Ahde vefa göstermemek kaypaklığıdır.

Profil

Aslında...
5 liderin uzlaşmasıyla, Ahmet Necdet Sezer'e çok daha yüksek oy çıkmalıydı.
Seçim, daha birinci turda bitmeliydi.
Peki neden bu beklenti gerçekleşmedi?
Nedenleri kısaca yansıtalım...
1- Ahmet Necdet Sezer, Meclis dışından bir aday.
2- Kamuoyunda yeterince tanınmıyor.
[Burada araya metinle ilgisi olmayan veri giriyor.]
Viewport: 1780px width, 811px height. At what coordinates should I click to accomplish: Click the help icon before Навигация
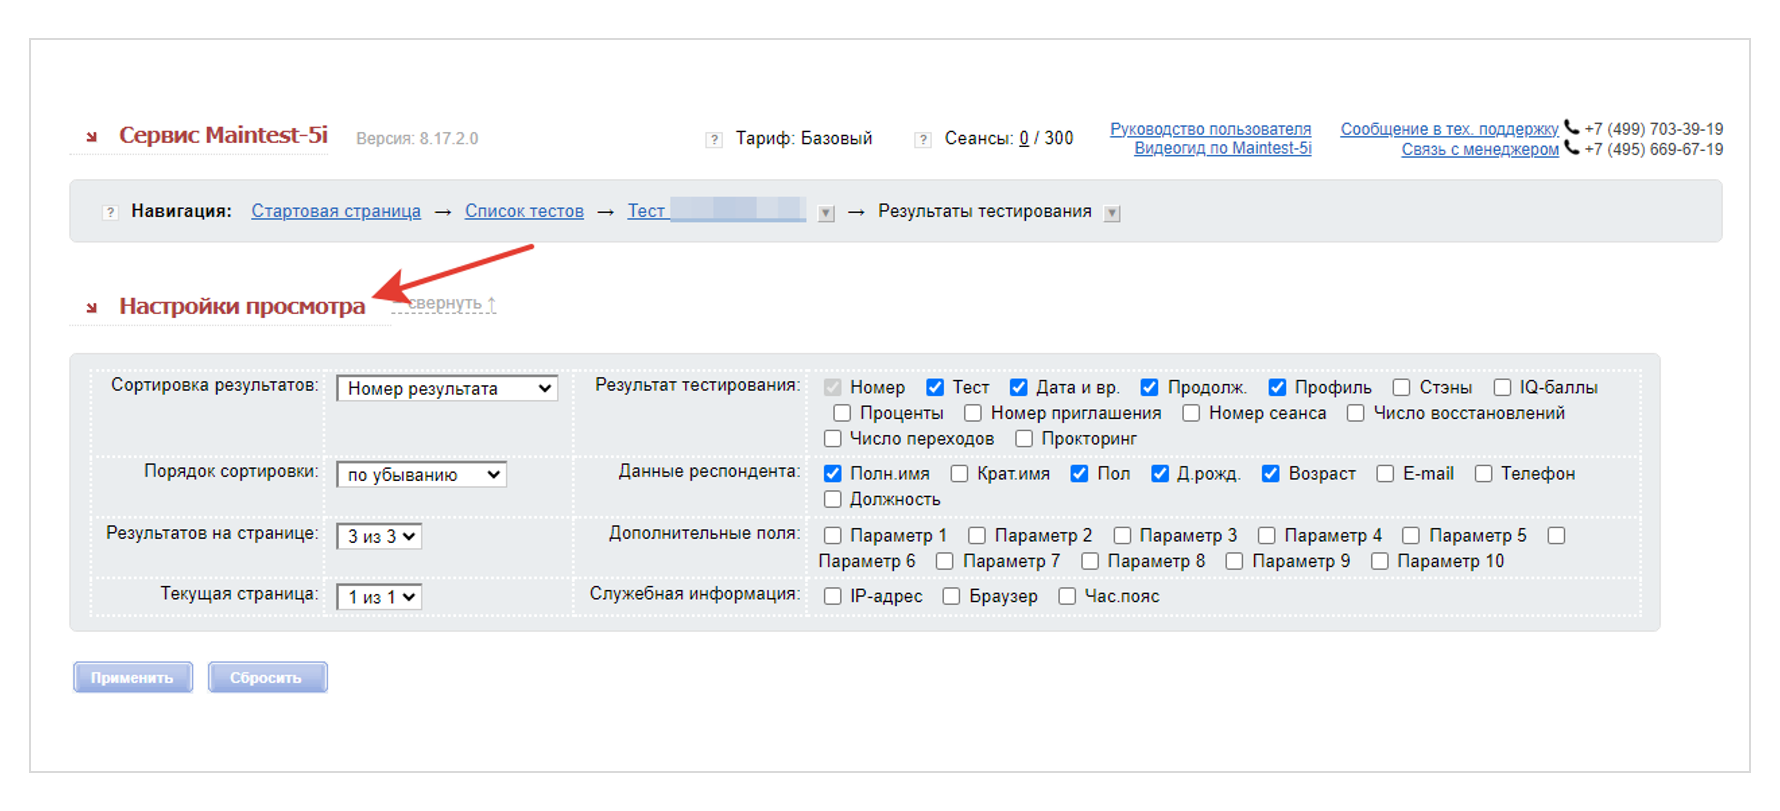click(110, 212)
Daha önce yapılan aday tanımıyla örtüşmüyor.
Özellikle ve dış politika deneyimi arayışlarıyla...
3- Meclis, 6 aydır cumhurbaşkanı sorunuyla uğraşırken, Ecevit'in "liderler zirvesi çıkmaza girmişti, o anda aklıma geldi" diye ortaya attığı bir ismin, önlerine oldubitti halinde konulmasını, milletvekilleri kabullenemediler.
4- Önergeyi imzalayan Ecevit, Bahçeli, Yılmaz, Kutan ve Çiller arasında sadece ilk ikisi gruplarına büyük ölçüde egemendir.
Çünkü onlar, partilerini yoktan var edip, iktidara taşımışlardır.
Diğerlerinin yönetiminde ise partileri büzülme sürecine girmiştir.
ANAP, FP ve DYP'de, karşı oylar, bir bakıma kendi genel başkanlarına karşı tepkiyi simgeliyordu.
5- Ahmet Necdet Sezer'in bazı söylemlerinin FP tarafından "adeta bizden biri konuşuyor" diye tanımlanması, tereddütler yaratmıştı.

Öykü

Oylama öncesi saatlerde iki karşıt gücün sürtüşmesi, kulise siyasal elektrik salgılıyordu.
Hava gerilmişti.
Eksenini iktidarın oluşturduğu ve bazı FP'lilerin de katıldığı bir taraf, Ahmet Necdet Sezer'in oylarının kritik eşik 300'ü aşması çabasındaydı.
Karşıt güç ise iki ayaklı bir strateji izliyordu.
Birincisi...
Sezer'in oylarının 281'in de altına düşmesi.
İkincisi...
Yıldırım Akbulut'un diğer adaylar arasından sıyrılarak ikinci konuma getirilmesi.
Böylece...
Üçüncü ve özellikle son turda Sezer'in karşısına, "cumhurbaşkanı Meclis'ten seçilmeli" görüşünde olanların etrafında bütünleşeceği tek bir adayın çıkarılması.

Kemiyet değil keyfiyet

Rakamların ucu göründü.
Sonuç belli.
Kemiyet okunuyor.
Ya keyfiyet?
Sezer'in Anayasa Mahkemesi Başkanlığı'ndan istifası, pozitif hukukun değilse bile, hukuk devletinin gereği gibi görünüyor.
Yarınlarda, bir Genelkurmay Başkanı, sırtında üniformasıyla ve temsil ettiği Silahlı Kuvvetler'in ağırlığıyla cumhurbaşkanlığına adaylığını koyabilir.
Bir not daha...
Sezer'in duyarlı alanlardaki bazı sözleri tartışılmakta.
Oysa...
Hukuki söylem ile, devletin zirvesindeki eylem farklı olacaktır.
MGK Başkanı ve başkomutan sıfatlarıyla Sezer'in alacağı bilgiler, brifingler devlette devamlılığın gereğidir.
Son gözlem...
Sezer, herhalde Türkiye'nin çıkarabileceği en ideal cumhurbaşkanı adayı değil.
Ama...
Şu aşamadan sonra Sezer'in mümkün olan en yüksek oyu alması, Türkiye'yi temsil ederken, ona hissedebileceği bazı eksiklerini takviye gücü verebilir.